After a weak May, European equity markets bounced strongly in June, seemingly led by increasingly dovish central banks. We have no strong insight on where we are in the economic cycle, but we continue to see reasonably valued equity markets (European equity markets are less expensive than their 30 year average when looking at dividend yields) alongside super-accommodative monetary policy; the latter two have usually been a positive combination for equity markets. June was a strong month for relative performance of the Trust.

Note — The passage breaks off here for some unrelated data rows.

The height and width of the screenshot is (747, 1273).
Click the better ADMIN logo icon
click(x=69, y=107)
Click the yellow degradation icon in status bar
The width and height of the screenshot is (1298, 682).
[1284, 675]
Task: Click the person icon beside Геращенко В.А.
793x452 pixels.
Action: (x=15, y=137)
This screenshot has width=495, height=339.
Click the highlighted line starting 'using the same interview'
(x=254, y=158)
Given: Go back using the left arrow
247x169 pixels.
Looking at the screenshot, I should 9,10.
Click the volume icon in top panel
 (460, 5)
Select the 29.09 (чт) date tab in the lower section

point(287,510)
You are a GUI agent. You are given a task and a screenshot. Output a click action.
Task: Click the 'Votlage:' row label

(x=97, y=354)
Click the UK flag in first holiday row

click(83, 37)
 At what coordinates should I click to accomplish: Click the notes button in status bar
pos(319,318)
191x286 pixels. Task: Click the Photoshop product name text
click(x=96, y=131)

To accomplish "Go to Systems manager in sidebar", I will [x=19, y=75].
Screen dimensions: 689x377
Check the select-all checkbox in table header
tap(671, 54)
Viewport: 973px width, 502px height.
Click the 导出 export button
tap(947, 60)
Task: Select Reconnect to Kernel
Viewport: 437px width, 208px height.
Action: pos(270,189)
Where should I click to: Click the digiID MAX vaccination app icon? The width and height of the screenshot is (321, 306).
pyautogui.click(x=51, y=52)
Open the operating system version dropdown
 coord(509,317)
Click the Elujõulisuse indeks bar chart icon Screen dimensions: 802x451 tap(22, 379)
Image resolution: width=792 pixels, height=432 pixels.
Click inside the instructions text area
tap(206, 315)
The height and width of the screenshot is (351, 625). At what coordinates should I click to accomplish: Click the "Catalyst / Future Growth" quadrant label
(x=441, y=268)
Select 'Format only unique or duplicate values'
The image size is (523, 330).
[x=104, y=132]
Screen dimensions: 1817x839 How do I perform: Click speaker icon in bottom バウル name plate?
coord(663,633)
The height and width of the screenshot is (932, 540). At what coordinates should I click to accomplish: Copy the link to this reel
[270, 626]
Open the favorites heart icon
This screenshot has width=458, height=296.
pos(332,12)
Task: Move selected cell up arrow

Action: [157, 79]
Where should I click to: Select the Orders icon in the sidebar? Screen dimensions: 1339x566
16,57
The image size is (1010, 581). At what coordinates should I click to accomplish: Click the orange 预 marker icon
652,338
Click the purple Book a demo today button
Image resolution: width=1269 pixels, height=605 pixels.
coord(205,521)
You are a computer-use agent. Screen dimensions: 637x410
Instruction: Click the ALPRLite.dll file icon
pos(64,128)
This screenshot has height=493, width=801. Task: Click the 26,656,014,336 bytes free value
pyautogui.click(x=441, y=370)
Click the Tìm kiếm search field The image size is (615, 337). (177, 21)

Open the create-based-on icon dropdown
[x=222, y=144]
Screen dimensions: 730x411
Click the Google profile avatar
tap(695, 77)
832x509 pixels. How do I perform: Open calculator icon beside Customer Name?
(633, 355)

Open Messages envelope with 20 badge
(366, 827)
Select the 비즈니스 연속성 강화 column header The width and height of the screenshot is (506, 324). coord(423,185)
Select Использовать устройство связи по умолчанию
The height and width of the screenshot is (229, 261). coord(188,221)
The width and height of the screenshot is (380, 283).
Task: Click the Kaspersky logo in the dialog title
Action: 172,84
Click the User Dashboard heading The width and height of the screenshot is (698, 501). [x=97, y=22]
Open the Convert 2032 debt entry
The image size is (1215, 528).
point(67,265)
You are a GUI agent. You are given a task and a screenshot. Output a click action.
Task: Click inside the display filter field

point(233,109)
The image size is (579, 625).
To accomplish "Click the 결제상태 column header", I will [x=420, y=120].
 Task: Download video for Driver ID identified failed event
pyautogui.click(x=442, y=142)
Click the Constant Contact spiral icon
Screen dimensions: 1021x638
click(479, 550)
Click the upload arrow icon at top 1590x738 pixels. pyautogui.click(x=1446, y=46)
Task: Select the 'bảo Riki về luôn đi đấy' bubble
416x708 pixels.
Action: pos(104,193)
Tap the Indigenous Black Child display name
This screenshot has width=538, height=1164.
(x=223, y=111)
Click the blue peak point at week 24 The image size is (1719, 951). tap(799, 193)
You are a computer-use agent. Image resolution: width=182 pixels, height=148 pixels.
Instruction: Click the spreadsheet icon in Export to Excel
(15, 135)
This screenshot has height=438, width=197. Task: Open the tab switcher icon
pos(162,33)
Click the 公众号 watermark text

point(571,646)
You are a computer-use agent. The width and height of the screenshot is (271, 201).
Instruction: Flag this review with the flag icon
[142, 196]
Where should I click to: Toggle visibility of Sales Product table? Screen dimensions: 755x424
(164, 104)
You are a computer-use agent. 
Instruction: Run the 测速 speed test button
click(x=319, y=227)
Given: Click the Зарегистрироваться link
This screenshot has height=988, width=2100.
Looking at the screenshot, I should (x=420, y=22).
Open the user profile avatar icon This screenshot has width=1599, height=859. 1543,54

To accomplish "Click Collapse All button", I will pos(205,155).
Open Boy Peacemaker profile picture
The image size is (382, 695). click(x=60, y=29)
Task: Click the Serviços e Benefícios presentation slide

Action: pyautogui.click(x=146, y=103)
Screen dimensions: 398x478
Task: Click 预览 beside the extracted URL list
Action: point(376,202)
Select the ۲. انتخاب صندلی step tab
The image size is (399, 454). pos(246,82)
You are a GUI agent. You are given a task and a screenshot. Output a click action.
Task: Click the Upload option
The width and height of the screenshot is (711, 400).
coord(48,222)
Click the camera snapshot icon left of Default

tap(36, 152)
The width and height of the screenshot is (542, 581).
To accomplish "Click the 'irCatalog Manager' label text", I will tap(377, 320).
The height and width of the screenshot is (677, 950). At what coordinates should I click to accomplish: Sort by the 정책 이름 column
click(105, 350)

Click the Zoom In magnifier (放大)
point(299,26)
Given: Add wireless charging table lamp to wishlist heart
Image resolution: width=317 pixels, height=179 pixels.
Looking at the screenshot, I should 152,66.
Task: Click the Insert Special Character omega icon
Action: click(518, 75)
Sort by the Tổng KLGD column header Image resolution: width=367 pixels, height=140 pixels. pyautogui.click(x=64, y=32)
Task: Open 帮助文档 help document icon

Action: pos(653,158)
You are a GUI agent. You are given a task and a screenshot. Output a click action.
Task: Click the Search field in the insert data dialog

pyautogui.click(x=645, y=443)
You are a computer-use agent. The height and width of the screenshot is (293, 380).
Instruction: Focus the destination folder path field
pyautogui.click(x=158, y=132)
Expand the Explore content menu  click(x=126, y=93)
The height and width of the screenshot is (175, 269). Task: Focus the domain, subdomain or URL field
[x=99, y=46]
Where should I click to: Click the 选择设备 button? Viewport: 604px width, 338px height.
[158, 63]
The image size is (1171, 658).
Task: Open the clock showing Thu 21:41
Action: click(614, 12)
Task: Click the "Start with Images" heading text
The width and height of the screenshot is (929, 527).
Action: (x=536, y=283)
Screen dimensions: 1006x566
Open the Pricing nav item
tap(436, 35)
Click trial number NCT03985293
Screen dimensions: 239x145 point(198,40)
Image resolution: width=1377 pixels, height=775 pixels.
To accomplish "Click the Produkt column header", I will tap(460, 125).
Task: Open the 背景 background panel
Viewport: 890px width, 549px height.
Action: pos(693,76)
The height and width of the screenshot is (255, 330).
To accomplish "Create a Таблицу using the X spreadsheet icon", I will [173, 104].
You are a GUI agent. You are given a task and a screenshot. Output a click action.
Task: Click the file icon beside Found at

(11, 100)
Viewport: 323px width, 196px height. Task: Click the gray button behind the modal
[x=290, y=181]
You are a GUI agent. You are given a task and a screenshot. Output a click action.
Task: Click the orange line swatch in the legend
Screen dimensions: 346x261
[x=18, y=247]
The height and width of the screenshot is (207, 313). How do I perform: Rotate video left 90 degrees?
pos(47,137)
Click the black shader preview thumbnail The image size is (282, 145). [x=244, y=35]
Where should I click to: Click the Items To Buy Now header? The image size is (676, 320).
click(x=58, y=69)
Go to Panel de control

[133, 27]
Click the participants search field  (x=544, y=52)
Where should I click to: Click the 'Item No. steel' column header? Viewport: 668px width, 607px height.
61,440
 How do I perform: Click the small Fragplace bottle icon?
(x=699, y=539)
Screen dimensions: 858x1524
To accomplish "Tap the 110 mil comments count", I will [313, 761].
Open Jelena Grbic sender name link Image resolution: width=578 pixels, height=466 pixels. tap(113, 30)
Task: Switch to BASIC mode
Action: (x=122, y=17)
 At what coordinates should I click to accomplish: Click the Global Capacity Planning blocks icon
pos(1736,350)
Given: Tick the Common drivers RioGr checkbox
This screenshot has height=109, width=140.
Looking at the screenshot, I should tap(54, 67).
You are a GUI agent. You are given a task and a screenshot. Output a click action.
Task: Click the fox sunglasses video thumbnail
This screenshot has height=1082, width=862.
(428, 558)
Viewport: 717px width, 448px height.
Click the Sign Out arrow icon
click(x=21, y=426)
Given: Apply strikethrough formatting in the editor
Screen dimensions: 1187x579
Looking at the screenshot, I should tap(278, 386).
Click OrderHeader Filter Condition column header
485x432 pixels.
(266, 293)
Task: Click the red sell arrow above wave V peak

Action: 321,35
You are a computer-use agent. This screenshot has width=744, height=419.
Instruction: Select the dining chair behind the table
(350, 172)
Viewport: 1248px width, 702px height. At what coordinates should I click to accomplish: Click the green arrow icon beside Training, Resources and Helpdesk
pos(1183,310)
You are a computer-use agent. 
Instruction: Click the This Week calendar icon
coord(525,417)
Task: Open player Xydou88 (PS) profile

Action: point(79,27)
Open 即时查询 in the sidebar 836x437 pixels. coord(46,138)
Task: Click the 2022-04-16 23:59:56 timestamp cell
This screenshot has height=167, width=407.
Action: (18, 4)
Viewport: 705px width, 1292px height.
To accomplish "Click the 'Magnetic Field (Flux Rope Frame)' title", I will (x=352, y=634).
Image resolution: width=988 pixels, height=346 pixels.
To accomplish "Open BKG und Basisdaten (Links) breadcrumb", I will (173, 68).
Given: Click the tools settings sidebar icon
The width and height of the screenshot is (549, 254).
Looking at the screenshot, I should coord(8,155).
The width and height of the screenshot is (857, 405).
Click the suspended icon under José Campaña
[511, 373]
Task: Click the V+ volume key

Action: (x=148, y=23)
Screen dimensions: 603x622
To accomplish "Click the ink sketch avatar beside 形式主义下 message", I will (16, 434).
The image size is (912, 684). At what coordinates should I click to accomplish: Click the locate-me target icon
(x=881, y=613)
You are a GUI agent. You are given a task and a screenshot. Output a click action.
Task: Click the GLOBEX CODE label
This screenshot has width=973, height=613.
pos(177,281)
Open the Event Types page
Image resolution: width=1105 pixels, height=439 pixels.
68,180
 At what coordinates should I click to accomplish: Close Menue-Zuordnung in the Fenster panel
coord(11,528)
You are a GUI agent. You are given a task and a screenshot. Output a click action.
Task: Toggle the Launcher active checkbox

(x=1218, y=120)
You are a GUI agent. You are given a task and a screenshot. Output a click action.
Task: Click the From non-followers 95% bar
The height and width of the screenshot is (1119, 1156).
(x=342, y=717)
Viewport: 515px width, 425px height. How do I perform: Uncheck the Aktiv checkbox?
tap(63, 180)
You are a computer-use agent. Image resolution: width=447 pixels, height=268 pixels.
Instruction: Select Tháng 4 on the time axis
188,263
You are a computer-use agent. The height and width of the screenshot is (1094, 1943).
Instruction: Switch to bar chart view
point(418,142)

We initiated no new positions during the month and neither did we sell any of our existing holdings. The only trade that we made was to increase the weighting of Osram, a ‘Special Opportunities’ position. Simply put, given the share price sell-off during May and the early part of June, we saw the risk/reward as increasingly favourable; there is substantial upside in the scenario of a private equity takeover and, in our view, only limited downside to a fundamental fair value if a deal doesn’t happen.
There were a few notable contributors and detractors during the month that are worth mentioning. First, SAP, the German software company and one of our largest positions, outperformed strongly during the month. In the short term, it is clear that SAP has received a boost from equity market strength, central bank accommodation and from Elliot’s recent public backing. We however, are far more interested in long term prospects and continue to see a defensive business model with prospects for a significant improvement in profitability and return on capital over a multi-year view. Second, Grifols performed well. The major short term trigger for this strong performance was the company’s Investor Day where they outlined continued strong growth in demand for their products as well as an intention to delever the balance sheet and to improve margins in the long term. As with SAP, we applaud Grifols’ willingness to think about the business and about capital allocation on a long term view. Finally, Assa Abloy also deserves a mention. Our investment thesis on Assa Abloy is based around a stable and predictable business model (selling locks, mostly for replacement use rather than for the new build market) alongside an attractive, multi-year replacement cycle as consumers and businesses upgrade from (electro-) mechanical locks to smart locks. Over the last month, the shares have bounced after a weak May.
From the list of detractors, Vivendi is worthy of comment. Having announced strong results both at their recent full year numbers (February) and at the Q1 stage (April), the shares have given back some ground in recent months for non-fundamental reasons. Essentially, the market is concerned over apparent delays in the process to sell a significant minority stake in their currently 100% owned business Universal Music Group (UMG). It is worth mentioning that we are invested in Vivendi primarily on account of the long term attractions that we see in the music content ownership (as opposed to distribution) business. In reality, we are fairly indifferent as to whether Vivendi sell this stake now, in 12 months’ time, or even don’t sell it at all. It is the long term fundamental value that we are far more interested in.
As described above, June was a relatively quiet month for trading on the Trust. This was largely because we are happy with our current positioning. We continue to allocate an appropriate portion of our time to the identification and thorough research of new ideas, but we have not recently found anything that we see as more attractive than our current holdings.